Bullock has greeted kids at Huntington for 20 years now, first as a history teacher and now as a superintendent, often functioning as principal and athletic director as well. He is committed to this school because he cares about the students’ futures, and their success.

“I just try to make sure that every one of them has the opportunity to understand that there’s more than what you see every day here in Huntington,” Bullock said. “There’s a lot more to the world.”
Huntington kids connect with the world outside Huntington through field trips to other communities, natural areas and cultural spaces, as well as through interactions with 10 high school exchange students, who live in a school-run dormitory. Still, in the 21st century, it can be hard to connect students to the outside world when the internet doesn’t work.
For years, the entire Huntington school stumbled along with 10-megabyte-per-second internet on old copper lines. “It would just lock up,” Bullock said. “It would just buffer and spin and spin. Once all the technology came on, it would just come to a standstill.”

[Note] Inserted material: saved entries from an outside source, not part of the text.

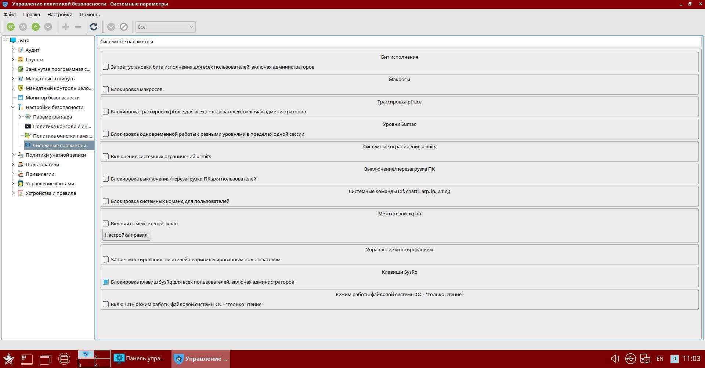Click the volume icon in system tray
This screenshot has height=368, width=705.
tap(615, 358)
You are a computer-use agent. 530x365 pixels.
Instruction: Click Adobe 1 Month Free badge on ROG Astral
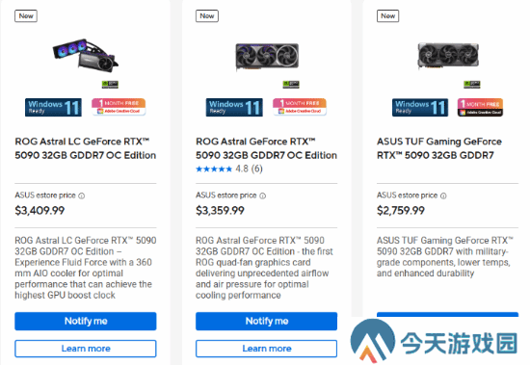click(x=300, y=107)
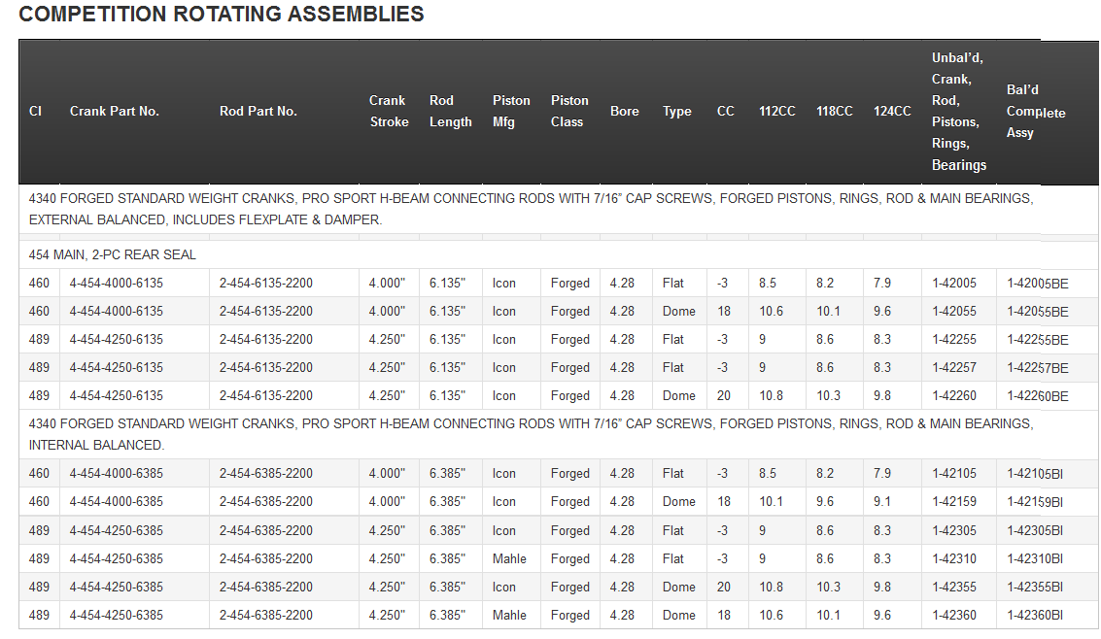Click the Piston Mfg column header
1101x639 pixels.
[511, 112]

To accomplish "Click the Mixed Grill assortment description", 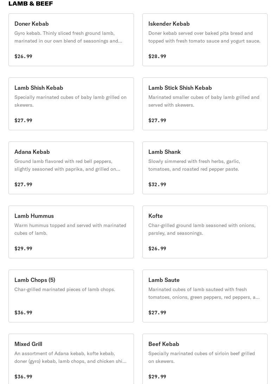I will (x=70, y=357).
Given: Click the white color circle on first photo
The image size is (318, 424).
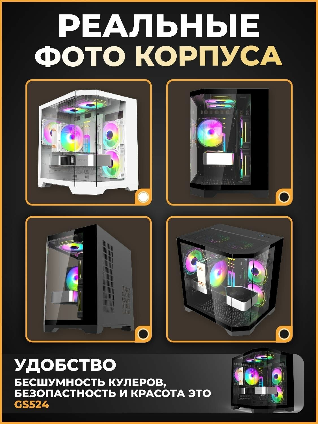Looking at the screenshot, I should (144, 196).
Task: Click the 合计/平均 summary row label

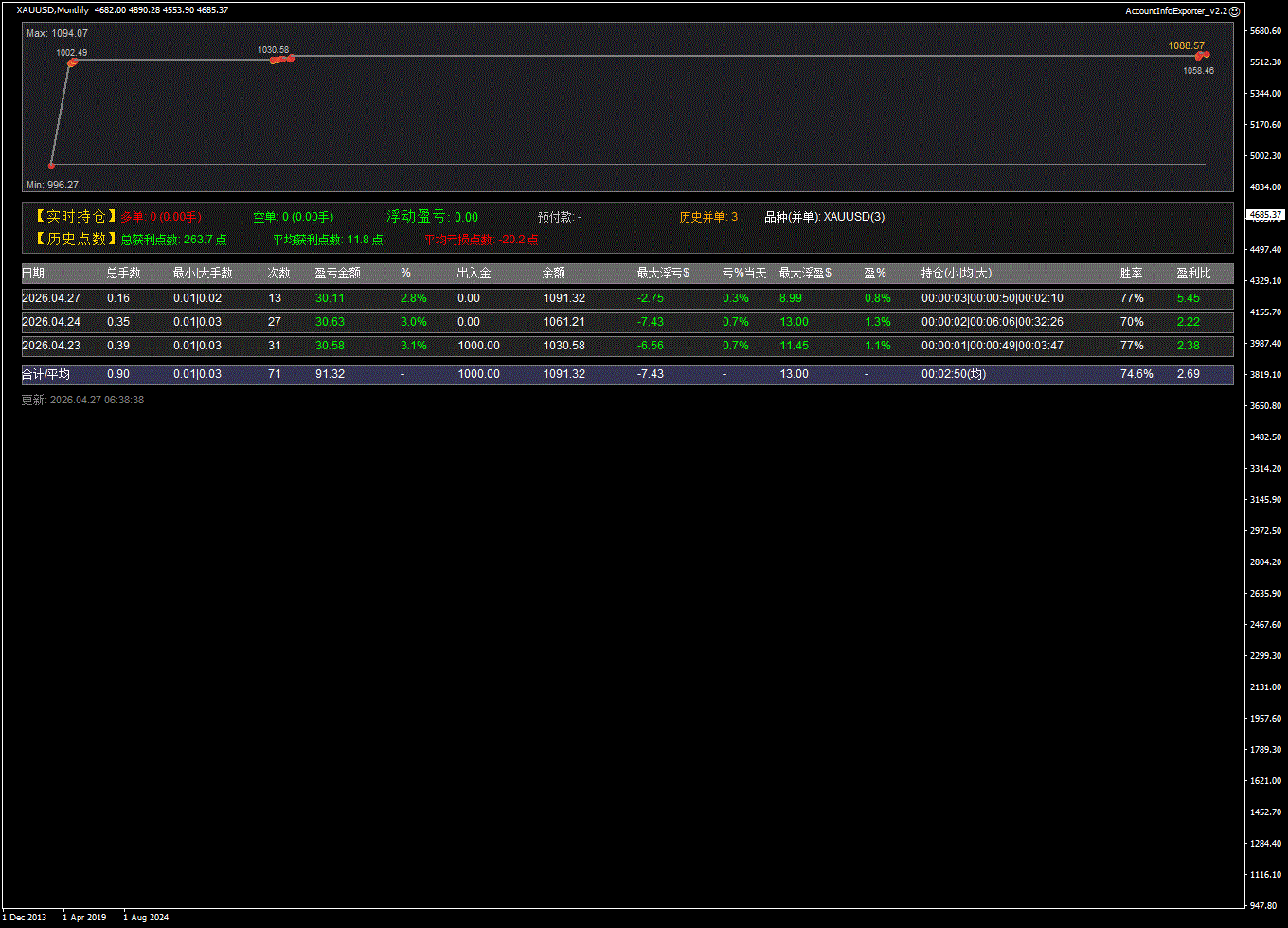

When students took state standardized tests, everyone else in the school had to stay offline. Without sufficient internet, teachers couldn’t use the online resources that came with textbooks bought by the district. They couldn’t take full advantage of the expensive equipment purchased for Science, Technology, Engineering Art and Math (STEAM) instruction.
Randy Seals is director of technology for the Malheur Education Service District, which started working with Huntington School District in 2021. “They were basically running the school off mobile hotspots,” he said.

The school’s connection had been even slower before it inherited pandemic-era hotspots. “The hotspots helped tremendously,” said Bullock.
In 2022, the school hooked up to Starlink, the satellite internet service owned by SpaceX. Upload speeds remained slow, however, challenging the school’s server backups. Finally in 2024, a federal E-Rate grant helped bring fiber internet service to Huntington school.
The Federal Communications Commission distributes funding of up to $4.456 billion annually to bring affordable high-speed internet to schools and libraries across the country. The E-Rate grant funded 90% of the project. The American Plan Rescue Act created funding for the $7.1 billion Emergency Connectivity Fund.
With fundingsecured, Huntington still struggled to find a contractor who would connect the school. Permits to cross the interstate corridor presented a challenge. It wasn’t until a contractor appeared onsite that Bullock allowed himself to hope the school had a broadband future.
All told, it took more than five years of persistence to get fiber to Huntington school. “Now we can use all the technology that we purchased,” Bullock said. “We can actually stream and watch videos from educational sites. It has dramatically changed the school itself.”
The American Rescue Plan Act was a stimulus package passed by the 117th U.S. Congress in response to the COVID-19 pandemic. It was signed into law in March of 2021 by President Biden to aid in the country’s economic recovery.